You are unlikely to get very far though. The reason being that the scientists involved although very capable are incompetent. I think that can easily be proven:
How many years have scientists had seismographs at their disposal?
How many years have they had access to the Internet?
How far along in earthquake and volcano forecasting have they got in all that time?
And the biggie:
How far ahead are weather forecasts of any value?
Point made.
Point taken?
***
A synoptic chart is made up of mesoscale derived data. Stuff from mesoscale sized systems, hurricanes for instance or more usually northern cyclones and anticyclones will be quite closely studied. And the weather stations available for the North Atlantic charts are extremely good.
So good, in fact, that we are able to discern earthquake signals from it:
On the above chart you can see black lines forming concentric rings that almost fill the North Atlantic basin. This is a blocked low. From the other forecasts in today's run, we can see it is not going anywhere for a while. It is what we call an Icelandic low, a semi-permanent feature of the weather at seal level in the North Atlantic.
Now here is the thing:
It always forms when there are strong gales and low category hurricanes/typhoons. At the moment there are none showing. So something is wrong in the system.
In the meantime we can make use of the chart to show something that ALWAYS occurs when storms end: twin or treble parallel fronts. On the chart above they are the two blue lines of triangles that run from the centre down along the coast of Europe to the bottom left of the picture.
They don't have to follow that course. And they don't have to be blue. Most charts were origianlly written in black and white, so the pictographs say as much as Egyptian Hieroglyphs. The blue triangles indicate a line of cold weather running east to west.

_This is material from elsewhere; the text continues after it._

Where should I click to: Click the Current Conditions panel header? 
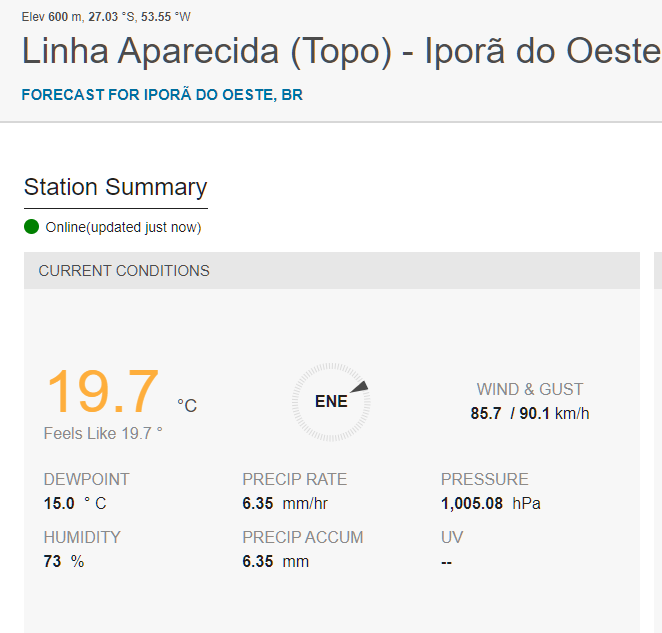[x=332, y=271]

The red lines that look like lines of cartoon mice are warm fronts. Regions where the system is warm running east to west. East to west is the normal direction for storms in the northern hemisphere. But they can move the other way. It may be possible to use such directions to forecast other geo-physical phenomena. Volcanic eruptions perhaps.
But for now you can see where the seismic disturbances foretold some 7 1/2 hours in advance will have arrived by now (12:36 at the time of writing.)

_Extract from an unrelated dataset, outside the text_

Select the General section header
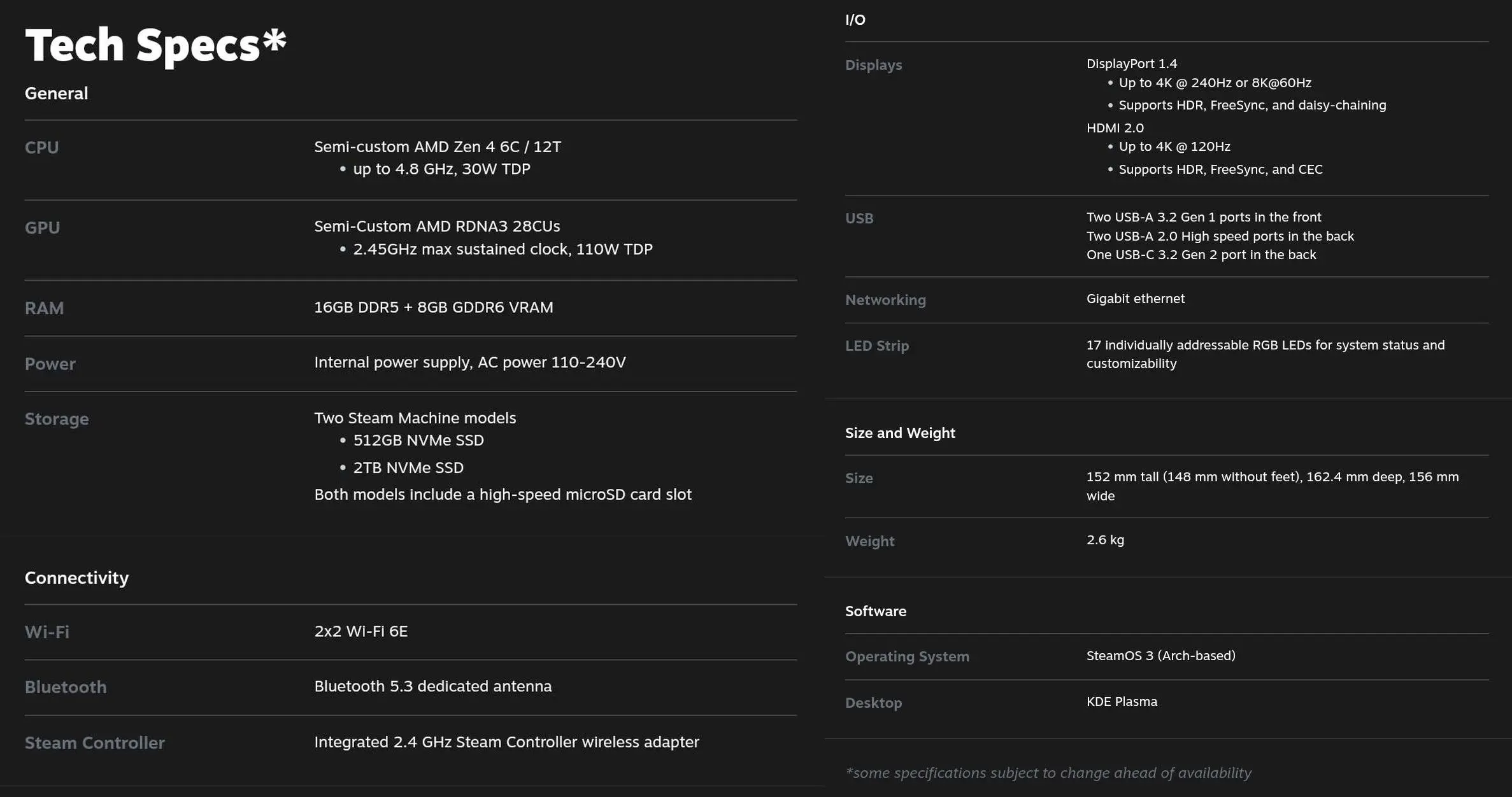The image size is (1512, 797). coord(56,93)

Just find pairs or triple earthquakes on this page:
10:36 | -24.24 | -66.73 | 5.1 | ML | SALTA, ARGENTINA |
10:25 | -36.58 | 177.19 | 5.2 | Mb | OFF E. COAST OF N. ISLAND |
09:05 | -5.63 | 152.70 | 4.9 | Mb | NEW BRITAIN REGION, P.N.G |
08:04 | 40.80 | 46.20 | 4.3 | Mb | Eastern Caucasus |
08:00 | 35.57 | 140.20 | 4.6 | Mb | NEAR EAST COAST OF HONSHU<< |
06:36 | 25.50 | 95.70 | 4.5 | Mb | Myanmar-India border re |
01:37 | 39.84 | 143.43 | 4.7 | Mb | OFF EAST COAST OF HONSHU<< |
00:48 | -4.44 | 126.40 | 4.7 | Mb | BANDA SEA |
00:09 | -3.45 | 139.02 | 4.8 | Mb | PAPUA, INDONESIA |
22:39 | -0.04 | 123.88 | 4.3 | Mb | SULAWESI, INDONESIA |
Close; but no cigar.
There should be a series of consecutive earthquakes on the list that are on the same epicentre to within a degree or so either way. The columns run:
Date, time, latitude, longitude, magnitude and region.
There should be three sets too:
The warm fronts in western Europe, the cold fronts mentioned above and the warm fronts that join the very ends of those.
I have complete confidence they will arrive. There are no tropical storms but I am quite confident too that such storms as are required to fit the picture are already running. But they are not tropical. They have as much energy as a Hurricane though -or did.
Look them up in today's weather reports/news bulletins:
"Stormy weather 23 February 2015"
They will appear on here or the NEIC list (Archives.)
The consecutive earthquakes will arrive on time, just not on my time. (or the meteorological time.)
So, look forwards to more on this, later.